For as long as humans have communicated, we have told stories – myriad tales, covering every conceivable subject, but it is often postulated that there are only seven types of plot. The protagonist, location, and details change, but we repeat the fundamentals over and over again from cave paintings to religious texts, comic books to literary classics. Yet we never get bored. We reread books, retell tales, find new ways of articulating the same basic messages of humanity over and over. Storytelling is part of what defines us as individuals and a species.

 

Whether it’s the Yucca Man or Sasquatch or Yeti, there are legends of half-man half-beast creatures wandering our mountains and forests the world over. They are more than simple monster yarns designed to scare us. Each taps into our desire for mystery and what-ifs. There is something appealing about the idea of an as-yet-undiscovered creature out there, regardless of how frightening it might be. The Yucca Man and his cousins symbolise the intangible danger that our wild places can represent. He bundles up our rational and irrational fears into a being: something that can be named, fled from, but never conquered. And, like all stories, they connect us. That connection goes beyond the emotions elicited by the story itself, but is inherently tied to the act of storytelling. In its most basic spoken-word form, we need to be together for a tale to be told. Sitting around a campfire, making eye contact. Listening. Confirmation that for all our differences we have the same basic fears and hopes.....

▶ **Recorded data**:
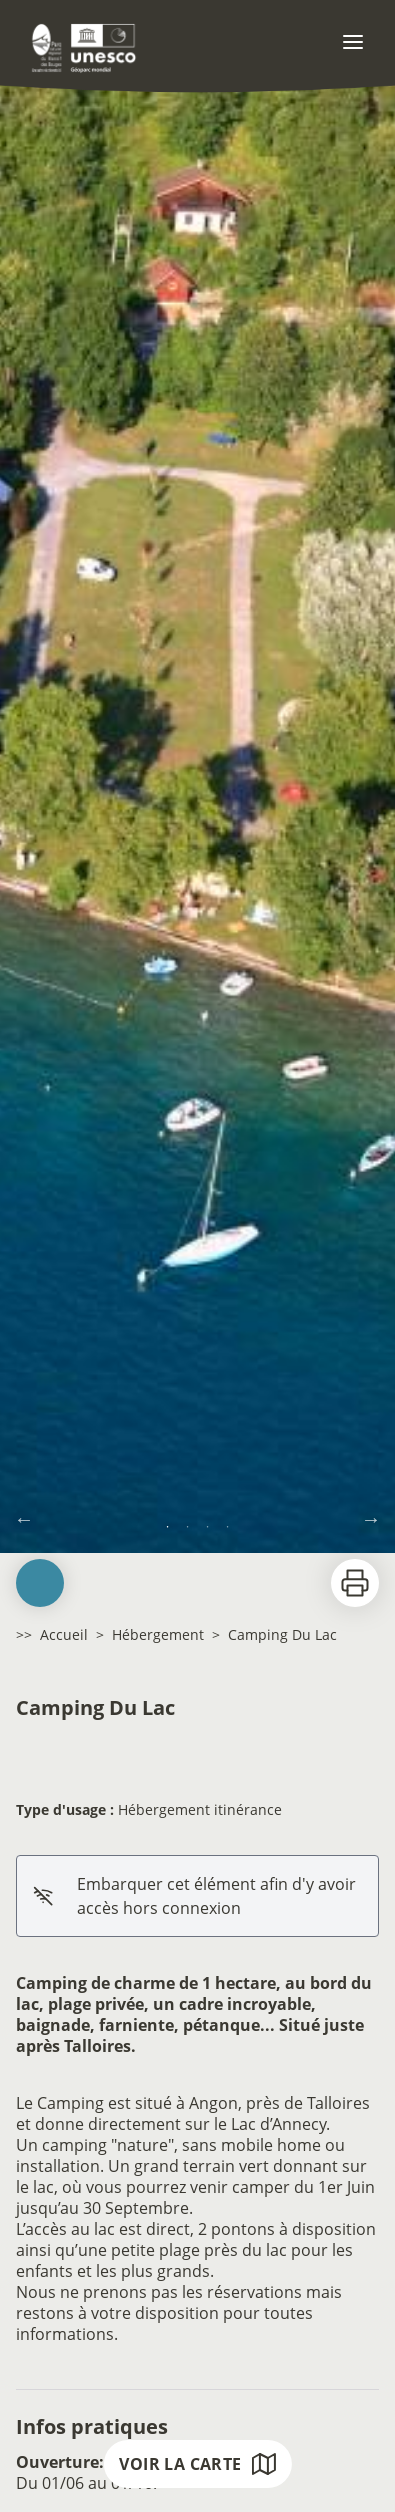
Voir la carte (197, 2464)
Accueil (64, 1634)
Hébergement (158, 1634)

▶ **What is expected**: Please summarize the storytelling text above in two sentences.

▶ **Complete answer**: Humans have always told stories, which are often said to follow only seven types of plot, and although the details change, we keep retelling the same fundamentals without tiring of them because storytelling helps define us. Legends of half-man half-beast creatures such as the Yucca Man, Sasquatch, and Yeti express our desire for mystery and our fears of wild places, and like all stories they connect us, since a spoken tale requires people to be together.